:: Task requirements ::
**A.** Return the passage of the wedding anniversary post starting with "If we had a" and going on through "weekend of marriage!", copied word for word.
**B.** Continue the wedding anniversary post from the point where it stops.
>> Start Document text
Gratitude Friday 4-29-22 – In Celebration of Deep Connection
“The thrill of falling in love is often the thrill of being loved; the thrill of marriage is the thrill of loving someone for the rest of your life. Each day - and year - that passes is a triumph of this act of loving.” ― Susan Waggoner
This weekend 29 short years ago, Julie and I got married! Our big day was at the Sun Inn in
Bethlehem. It was an intimate ceremony, we had about 30 guests and were wed by District Justice and friend Diane (Repynack) Martin who, sadly recently passed. It was a nearly perfect day. We gathered together in a small room on the first floor of the Inn and exchanged vows, Julie’s dad, walked her in and we gathered in a circle. Then, we went upstairs and had a wonderful meal with friends and family. Musicians played acoustic music. I say nearly perfect because Julie ended up spiking a fever and by the next morning had entirely lost her voice. She was wilting yet smiled through the day anyway.
If we had a redo, I would do everything the same but ask the forces of the universe to put off that fever Julie got for 72 hours, or perhaps spare her from it. We did a getaway on our wedding night at a hotel, and my mom and dad generously offered to spring for room service for us. It was largely used for hot tea and comfort foods. At one point when I was out of the room, hotel staff called to check on us and all Julie could vocalize was a series of hissing sounds. She could not talk. Julie had been watching a PBS show All Creatures Great and Small, and apparently there was a sad scene in which a vet had to put down an animal. I got back to the room just after she got off the phone and Julie was crying and hissing. It was all quite humorous reflecting back on that first weekend of marriage!
We had a very special honeymoon a month later. Julie had studied at the Glasgow School of Art while she was at Tyler. She vowed to bring back whoever she wed. That was me. I was on board for the adventure. A month after our wedding, we went to Scotland and toured the highlands. It was a momentous trip. We were both interested in neolithic things and Scotland has all of these stone circles, cairns and standing stones. We have returned a few times. I am hoping to go back for our 30th to be in our special place. Unsolicited advice to young people would be to travel as a priority, if you can.
>> End Document text
>> Start Collected material
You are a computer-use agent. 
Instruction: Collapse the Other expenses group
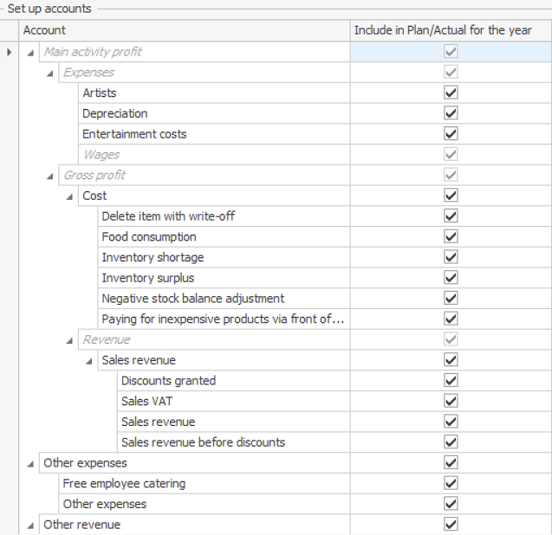31,463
>> End Collected material
:: Answers to the problems ::
**A.**
If we had a redo, I would do everything the same but ask the forces of the universe to put off that fever Julie got for 72 hours, or perhaps spare her from it. We did a getaway on our wedding night at a hotel, and my mom and dad generously offered to spring for room service for us. It was largely used for hot tea and comfort foods. At one point when I was out of the room, hotel staff called to check on us and all Julie could vocalize was a series of hissing sounds. She could not talk. Julie had been watching a PBS show All Creatures Great and Small, and apparently there was a sad scene in which a vet had to put down an animal. I got back to the room just after she got off the phone and Julie was crying and hissing. It was all quite humorous reflecting back on that first weekend of marriage!

**B.**
Our first date was after I helped her move to her New Street apartment. She showed an unnerving talent for Pictionary at a gathering of friends I crashed. I weaseled myself into joining because I knew on seeing that smile that I could look at it for the rest of my life. As I noted in this post, the second time I took her out, 32 years ago, the relationship nearly ended right there before it got off the ground when I pulled up in my fire engine red 1979 Chrysler Cordoba with fine (white) Corinthian leather. I had bought it for $100 and it had served its purpose at one point as a police undercover car. She saw it and for some reason didn’t want to get in. I am really glad she did. I am eternally grateful she tolerated that car and a few of my other disposal chariots on the road during those early life years.
I recall dancing outside with her during thunderstorms, dinners with her dear friend Marc and so many wonderful memories of those early years. Julie would end up at Thomas Jefferson and have a career in cytotechnology and eventually return to her first love, art. I was in my early years in a life of service to persons experiencing addiction. She accepted my recovery. It is a bigger deal than you may imagine. One can be isolated socially when in recovery as people either become self-conscious about their own use or have some underlying bias about people who have experienced addiction. It is unfortunately common and those of us in recovery know it when we experience it. Julie accepted who and what I was with no judgment and open arms. She still does!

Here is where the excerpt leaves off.